Tip to tip they measured 5.875"

Then the petals went every direction. So no pics till today.
Maybe they will look more symmetric in the next day or so.
But there is a touch of brown on the backside of bloom.
Those spots never get smaller.



My first flower from flask.

Phragmipedium longifolium







I thought I would include another first.
I call this shot...

Flower with Hand







Don't get too excited.
There are two plants in this 4'' sq. pot.






Tip to tip now is 6.125"


----------



## NYEric (Jul 24, 2014)

Seems pretty exciting to me!
Leave that along with the Calurum outside and i'll pick them up on Sunday! BTW Parkside Friday!!


----------



## eaborne (Jul 24, 2014)

Great job!


----------



## eteson (Jul 24, 2014)

Very good!
Those greens are great!


----------



## eOrchids (Jul 24, 2014)

Looking good, Clark!


----------



## Justin (Jul 24, 2014)

Great milestone.


----------



## MaryPientka (Jul 24, 2014)

Beautiful!


----------



## Phrag-Plus (Jul 24, 2014)

Congratulation! And a nice species!


----------



## 17andgrowing (Jul 24, 2014)

Congrats!


----------



## SlipperFan (Jul 24, 2014)

Nice one. It will be interesting to see the pouch color in cooler weather.


----------



## abax (Jul 24, 2014)

I don't normally like the greens, but I really do like this one with its
Groucho eyebrows...oh, if it only had a mustache and glasses!


----------



## bullsie (Jul 25, 2014)

Oh Clark, wonderful job!


----------



## phrag guy (Jul 25, 2014)

that is great Clark,a nice one


----------



## cnycharles (Jul 25, 2014)

Very nice!


Sent from my iPhone using Tapatalk


----------



## Clark (Jul 28, 2014)

Many thanks!


----------



## Markhamite (Jul 28, 2014)

Very nice!
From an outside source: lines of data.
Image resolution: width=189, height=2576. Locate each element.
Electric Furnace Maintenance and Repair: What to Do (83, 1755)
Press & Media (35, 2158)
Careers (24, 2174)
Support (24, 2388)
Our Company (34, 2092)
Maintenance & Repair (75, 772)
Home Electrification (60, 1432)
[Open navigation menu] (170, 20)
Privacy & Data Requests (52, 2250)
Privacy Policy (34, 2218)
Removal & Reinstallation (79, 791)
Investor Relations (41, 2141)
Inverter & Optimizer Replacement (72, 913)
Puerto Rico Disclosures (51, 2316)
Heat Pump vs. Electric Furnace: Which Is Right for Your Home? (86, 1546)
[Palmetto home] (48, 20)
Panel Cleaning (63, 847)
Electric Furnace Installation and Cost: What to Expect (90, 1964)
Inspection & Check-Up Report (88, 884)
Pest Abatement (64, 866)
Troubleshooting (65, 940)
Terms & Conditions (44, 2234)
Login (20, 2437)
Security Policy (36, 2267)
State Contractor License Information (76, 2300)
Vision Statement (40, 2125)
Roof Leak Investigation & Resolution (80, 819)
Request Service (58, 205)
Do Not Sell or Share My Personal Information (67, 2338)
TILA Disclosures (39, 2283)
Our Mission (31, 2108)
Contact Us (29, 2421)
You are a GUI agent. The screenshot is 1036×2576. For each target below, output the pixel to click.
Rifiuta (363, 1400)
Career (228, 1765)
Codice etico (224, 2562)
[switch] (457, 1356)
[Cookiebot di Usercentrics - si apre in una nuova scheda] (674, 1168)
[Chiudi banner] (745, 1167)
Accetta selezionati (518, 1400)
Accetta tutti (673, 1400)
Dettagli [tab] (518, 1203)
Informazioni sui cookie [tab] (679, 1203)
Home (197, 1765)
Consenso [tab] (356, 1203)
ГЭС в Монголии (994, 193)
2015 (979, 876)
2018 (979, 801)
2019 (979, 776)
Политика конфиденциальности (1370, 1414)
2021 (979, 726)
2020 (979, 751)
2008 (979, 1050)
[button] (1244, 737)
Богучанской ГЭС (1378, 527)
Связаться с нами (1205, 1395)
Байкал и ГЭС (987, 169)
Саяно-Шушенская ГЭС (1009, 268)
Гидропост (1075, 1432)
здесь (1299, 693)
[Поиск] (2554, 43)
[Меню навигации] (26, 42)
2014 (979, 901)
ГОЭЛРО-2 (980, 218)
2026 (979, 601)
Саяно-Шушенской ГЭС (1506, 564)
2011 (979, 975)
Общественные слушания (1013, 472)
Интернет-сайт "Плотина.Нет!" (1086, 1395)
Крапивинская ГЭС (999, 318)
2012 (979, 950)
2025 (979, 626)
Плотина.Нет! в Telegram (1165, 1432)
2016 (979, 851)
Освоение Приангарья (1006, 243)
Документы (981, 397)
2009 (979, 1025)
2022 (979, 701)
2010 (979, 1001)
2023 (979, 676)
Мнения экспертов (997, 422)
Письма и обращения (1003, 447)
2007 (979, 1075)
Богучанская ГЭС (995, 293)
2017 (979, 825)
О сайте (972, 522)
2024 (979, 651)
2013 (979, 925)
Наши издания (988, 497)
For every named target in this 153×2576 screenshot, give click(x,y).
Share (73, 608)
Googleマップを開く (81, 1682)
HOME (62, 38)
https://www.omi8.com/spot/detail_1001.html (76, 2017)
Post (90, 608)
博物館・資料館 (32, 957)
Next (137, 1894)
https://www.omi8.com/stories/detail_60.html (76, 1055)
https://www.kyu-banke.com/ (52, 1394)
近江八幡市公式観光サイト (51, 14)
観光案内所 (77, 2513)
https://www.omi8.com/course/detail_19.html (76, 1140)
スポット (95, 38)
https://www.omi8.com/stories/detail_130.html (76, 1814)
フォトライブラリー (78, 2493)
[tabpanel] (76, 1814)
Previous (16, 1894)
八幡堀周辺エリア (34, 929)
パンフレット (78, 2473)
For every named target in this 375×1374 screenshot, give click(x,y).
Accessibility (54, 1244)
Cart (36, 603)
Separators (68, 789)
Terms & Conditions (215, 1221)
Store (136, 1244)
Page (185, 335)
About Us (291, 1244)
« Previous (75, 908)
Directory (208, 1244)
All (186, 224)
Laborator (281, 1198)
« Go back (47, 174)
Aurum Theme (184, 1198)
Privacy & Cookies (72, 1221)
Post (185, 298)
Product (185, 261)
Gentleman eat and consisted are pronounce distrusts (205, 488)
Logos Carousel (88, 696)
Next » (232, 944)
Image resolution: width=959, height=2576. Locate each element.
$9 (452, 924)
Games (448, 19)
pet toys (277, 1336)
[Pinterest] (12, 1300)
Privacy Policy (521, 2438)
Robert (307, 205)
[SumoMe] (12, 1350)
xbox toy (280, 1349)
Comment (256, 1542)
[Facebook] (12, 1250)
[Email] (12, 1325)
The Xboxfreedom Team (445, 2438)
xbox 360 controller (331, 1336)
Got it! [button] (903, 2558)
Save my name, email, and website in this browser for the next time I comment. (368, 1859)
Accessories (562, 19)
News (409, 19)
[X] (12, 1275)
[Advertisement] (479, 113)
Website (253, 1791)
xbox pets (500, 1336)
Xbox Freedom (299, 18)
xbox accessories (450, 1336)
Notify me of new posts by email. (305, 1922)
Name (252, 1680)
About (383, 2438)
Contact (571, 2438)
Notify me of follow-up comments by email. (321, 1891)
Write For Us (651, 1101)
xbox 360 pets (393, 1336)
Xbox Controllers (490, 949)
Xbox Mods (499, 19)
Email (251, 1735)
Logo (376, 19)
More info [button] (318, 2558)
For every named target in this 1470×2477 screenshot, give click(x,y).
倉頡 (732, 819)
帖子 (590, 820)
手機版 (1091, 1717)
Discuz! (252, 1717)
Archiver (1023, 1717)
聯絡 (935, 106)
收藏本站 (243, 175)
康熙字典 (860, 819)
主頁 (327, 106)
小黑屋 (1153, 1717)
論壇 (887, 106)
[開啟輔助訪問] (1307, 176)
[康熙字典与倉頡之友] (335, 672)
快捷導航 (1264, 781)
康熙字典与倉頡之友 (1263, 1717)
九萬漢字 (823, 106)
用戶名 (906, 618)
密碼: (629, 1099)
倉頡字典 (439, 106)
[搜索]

I have to get back one of these.


----------



## phraggy (Dec 16, 2014)

Lovely and well grown.

Ed


----------



## orchidsimplicit (Dec 16, 2014)

Very nice!


----------



## sawyer9720 (Dec 19, 2014)

Way to go, Clark!


----------



## Rick (Dec 21, 2014)

Very cool Clark:clap::clap:

How long ago did you do the breeding?

It's awesome to see those first bloomings from flasklings.


----------



## Clark (Dec 25, 2014)

Thanks a mill!

Rick, I did not do breeding. I deflasked them 5.5-6 years ago.
All my phrags have exploded since changing fertilizer, and getting rid of the shovel I was using to measure it with.

#1 has two flowering spikes now, Angela bought #2, and #3 is spiking.

Funny you mentioned breeding 
Merry Christmas.


----------